B.A. Crane, pour la requête en annulation et contre la requête pour autorisation d’appeler.
A. Golden, contre la requête en annulation.
L.H. McDonald, c.r., pour la requête pour autorisation d’appeler.
Le jugement du juge en chef Laskin et du juge Spence a été rendu par
LE JUGE EN CHEF (dissident) — La question en litige dans cette requête en annulation est l’étendue de la compétence d’appel de cette Cour sous le régime du par. (6) de l’art. 160 du Code criminel Les faits qui ont donné naissance à cette requête peuvent s’énoncer brièvement. Des procédures ont été entamées en vertu de l’art. 160 pour la saisie et la confiscation du numéro de février 1973 du magazine Penthouse pour le motif qu’il était obscène. Une ordonnance de confiscation a été rendue et un appel interjeté à l’encontre de celle-ci à la Division d’appel de l’Alberta a été rejeté par un jugement majoritaire, le juge d’appel Sinclair étant dissident.

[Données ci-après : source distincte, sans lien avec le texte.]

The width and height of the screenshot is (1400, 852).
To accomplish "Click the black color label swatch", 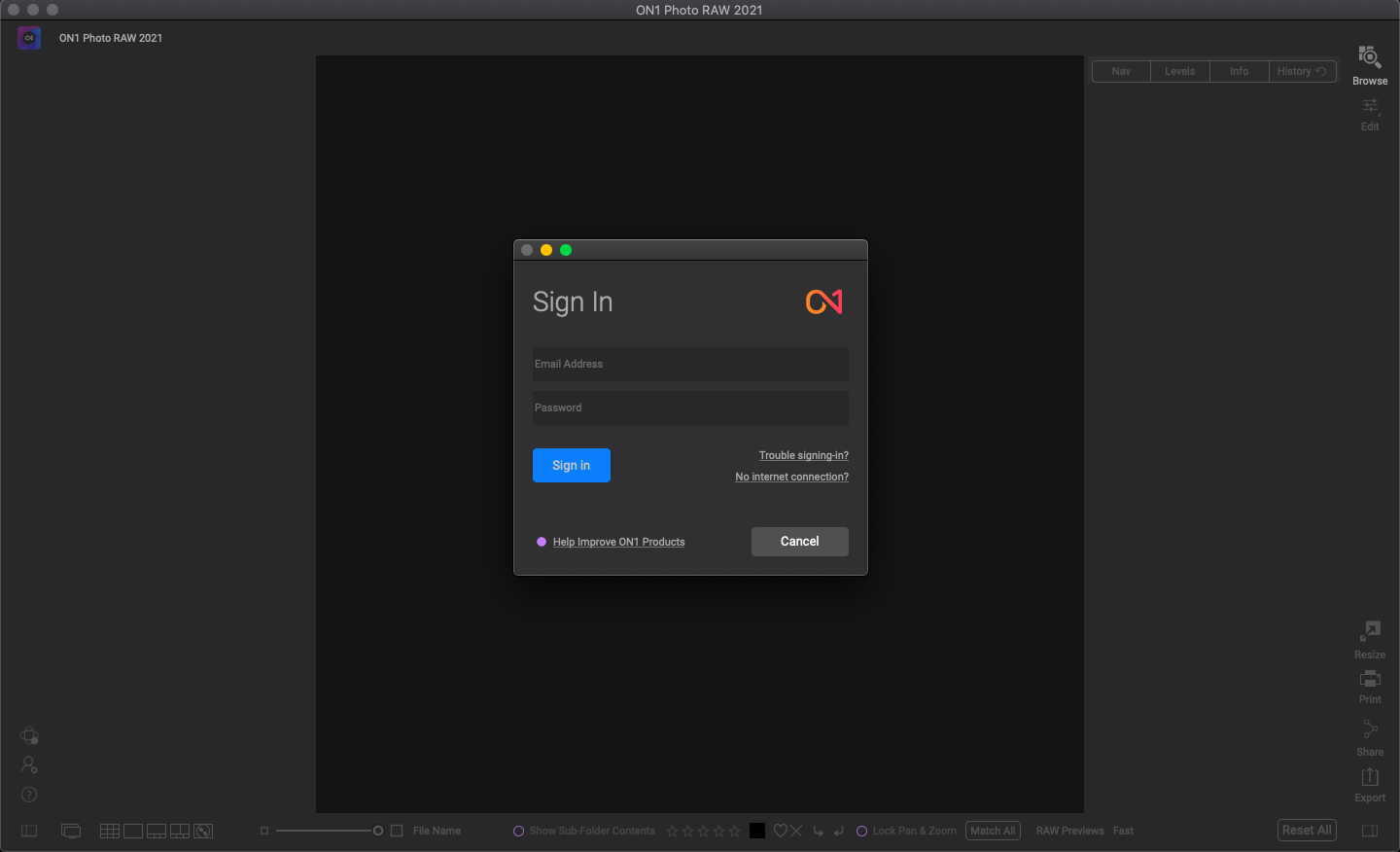I will pyautogui.click(x=757, y=831).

Dans sa dissidence, celui-ci opinait que la caractéristique dominante de ce numéro particulier du magazine était l’exploitation des choses sexuelles mais il concluait que la preuve ne le convainquait pas au-delà d’un doute raisonnable que l’exploitation était «indue» au point de répondre aux exigences du critère légal de l’obscénité aux termes du par. (8) de l’art. 159 du Code criminel.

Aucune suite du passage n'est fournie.